Contemporary society must come to appreciate that it is… also an affordable readily available tool for living healthy, productive lives – Leszek Sibilski
After unsuccessfully petitioning non-governmental organizations and another diplomatic mission at the UN, Sibilski approached the mission from Turkmenistan. Ambassador Aksoltan Atayeva with her team of diplomats took to the project with excitement and was instrumental in delivering the idea of World Bicycle Day to the General Assembly. Ultimately, 56 nations cosponsored the initiative. People in Taiwan, Indonesia, India, Pakistan, Turkmenistan, Nepal, Germany, France, and Zambia, among others, got their bikes out to join the new worldwide celebration.

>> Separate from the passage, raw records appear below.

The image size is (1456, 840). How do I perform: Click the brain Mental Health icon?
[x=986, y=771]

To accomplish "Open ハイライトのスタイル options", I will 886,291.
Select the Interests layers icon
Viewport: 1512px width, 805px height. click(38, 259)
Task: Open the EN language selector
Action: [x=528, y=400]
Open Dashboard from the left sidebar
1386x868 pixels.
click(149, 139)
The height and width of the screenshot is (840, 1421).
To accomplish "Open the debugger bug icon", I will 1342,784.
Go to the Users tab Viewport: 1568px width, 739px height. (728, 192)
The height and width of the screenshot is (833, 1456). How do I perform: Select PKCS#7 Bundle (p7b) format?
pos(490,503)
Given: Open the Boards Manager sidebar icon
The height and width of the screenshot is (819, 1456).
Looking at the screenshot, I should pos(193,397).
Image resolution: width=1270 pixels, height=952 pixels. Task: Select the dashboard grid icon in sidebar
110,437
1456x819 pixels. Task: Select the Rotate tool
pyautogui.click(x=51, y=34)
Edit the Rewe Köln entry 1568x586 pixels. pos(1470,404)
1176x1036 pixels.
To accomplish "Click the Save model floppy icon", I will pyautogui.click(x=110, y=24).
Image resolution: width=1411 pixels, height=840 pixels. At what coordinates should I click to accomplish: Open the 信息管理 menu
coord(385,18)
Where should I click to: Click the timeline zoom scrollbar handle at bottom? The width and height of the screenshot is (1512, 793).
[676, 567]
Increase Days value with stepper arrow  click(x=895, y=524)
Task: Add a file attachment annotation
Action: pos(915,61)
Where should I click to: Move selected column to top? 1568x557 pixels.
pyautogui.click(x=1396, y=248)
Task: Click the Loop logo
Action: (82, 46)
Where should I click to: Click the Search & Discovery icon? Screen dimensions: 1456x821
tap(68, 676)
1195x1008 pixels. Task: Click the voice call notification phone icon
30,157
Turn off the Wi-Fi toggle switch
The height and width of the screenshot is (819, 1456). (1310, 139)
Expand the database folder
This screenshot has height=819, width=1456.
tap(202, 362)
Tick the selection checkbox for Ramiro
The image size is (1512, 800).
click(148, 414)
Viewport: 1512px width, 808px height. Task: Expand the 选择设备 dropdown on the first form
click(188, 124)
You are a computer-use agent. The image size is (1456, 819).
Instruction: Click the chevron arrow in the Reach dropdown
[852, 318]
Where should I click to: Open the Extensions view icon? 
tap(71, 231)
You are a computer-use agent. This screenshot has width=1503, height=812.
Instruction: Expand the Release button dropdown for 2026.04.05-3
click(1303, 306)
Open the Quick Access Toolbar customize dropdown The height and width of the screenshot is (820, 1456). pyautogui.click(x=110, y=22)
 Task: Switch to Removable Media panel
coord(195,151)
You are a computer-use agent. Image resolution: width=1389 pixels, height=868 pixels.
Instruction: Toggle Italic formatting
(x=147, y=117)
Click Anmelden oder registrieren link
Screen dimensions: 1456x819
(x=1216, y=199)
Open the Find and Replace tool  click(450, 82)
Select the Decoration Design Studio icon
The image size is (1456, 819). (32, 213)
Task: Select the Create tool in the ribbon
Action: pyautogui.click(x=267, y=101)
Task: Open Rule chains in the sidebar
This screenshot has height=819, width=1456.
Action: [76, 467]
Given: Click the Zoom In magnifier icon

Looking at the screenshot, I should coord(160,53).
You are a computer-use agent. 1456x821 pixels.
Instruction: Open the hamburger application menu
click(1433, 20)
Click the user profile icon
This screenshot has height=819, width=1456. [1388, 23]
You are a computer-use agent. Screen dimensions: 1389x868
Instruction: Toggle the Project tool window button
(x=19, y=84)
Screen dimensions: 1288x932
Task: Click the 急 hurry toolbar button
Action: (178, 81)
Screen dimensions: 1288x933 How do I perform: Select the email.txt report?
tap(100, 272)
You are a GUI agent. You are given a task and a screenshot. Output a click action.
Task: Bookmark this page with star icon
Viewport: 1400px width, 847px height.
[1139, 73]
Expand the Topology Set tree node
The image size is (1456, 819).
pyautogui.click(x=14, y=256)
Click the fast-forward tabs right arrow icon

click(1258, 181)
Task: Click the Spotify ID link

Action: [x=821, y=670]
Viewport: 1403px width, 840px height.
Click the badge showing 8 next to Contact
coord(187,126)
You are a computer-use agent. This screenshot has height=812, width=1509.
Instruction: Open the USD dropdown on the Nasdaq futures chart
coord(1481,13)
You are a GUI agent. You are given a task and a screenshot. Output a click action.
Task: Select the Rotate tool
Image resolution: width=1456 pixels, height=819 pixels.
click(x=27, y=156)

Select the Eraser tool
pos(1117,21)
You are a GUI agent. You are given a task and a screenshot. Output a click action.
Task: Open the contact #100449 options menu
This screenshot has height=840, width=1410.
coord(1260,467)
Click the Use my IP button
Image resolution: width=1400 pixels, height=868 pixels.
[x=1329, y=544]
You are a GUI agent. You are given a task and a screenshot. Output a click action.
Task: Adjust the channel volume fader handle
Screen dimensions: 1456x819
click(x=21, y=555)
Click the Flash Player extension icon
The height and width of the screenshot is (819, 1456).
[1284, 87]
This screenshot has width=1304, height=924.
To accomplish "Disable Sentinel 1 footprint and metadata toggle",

From a sociological perspective, Sibilski believes there is undoubtedly a love affair between women and the bicycle. He received tremendous support from women, including Turkmenistan’s ambassador and several others from cosponsoring countries. It is no coincidence, he said, as the bicycle was relevant to the suffragist movement. “In the late 1800s as women started to look for opportunities to become independent, the bicycle became the instrument of their independence. They started to communicate with each other by using the bicycle, so we can compare it to today’s cell phone. They were able to talk to each other, they were able to exchange their experiences and thoughts.” In fact, all 12 students who accompanied Sibilski to the ceremony at the UN’s headquarters were women.
The bicycle has been an essential part of Sibilski’ s own story. He competed professionally in his native Poland from ages 12 to 23 and was a world-class member of the Polish National Olympic Cycling Team.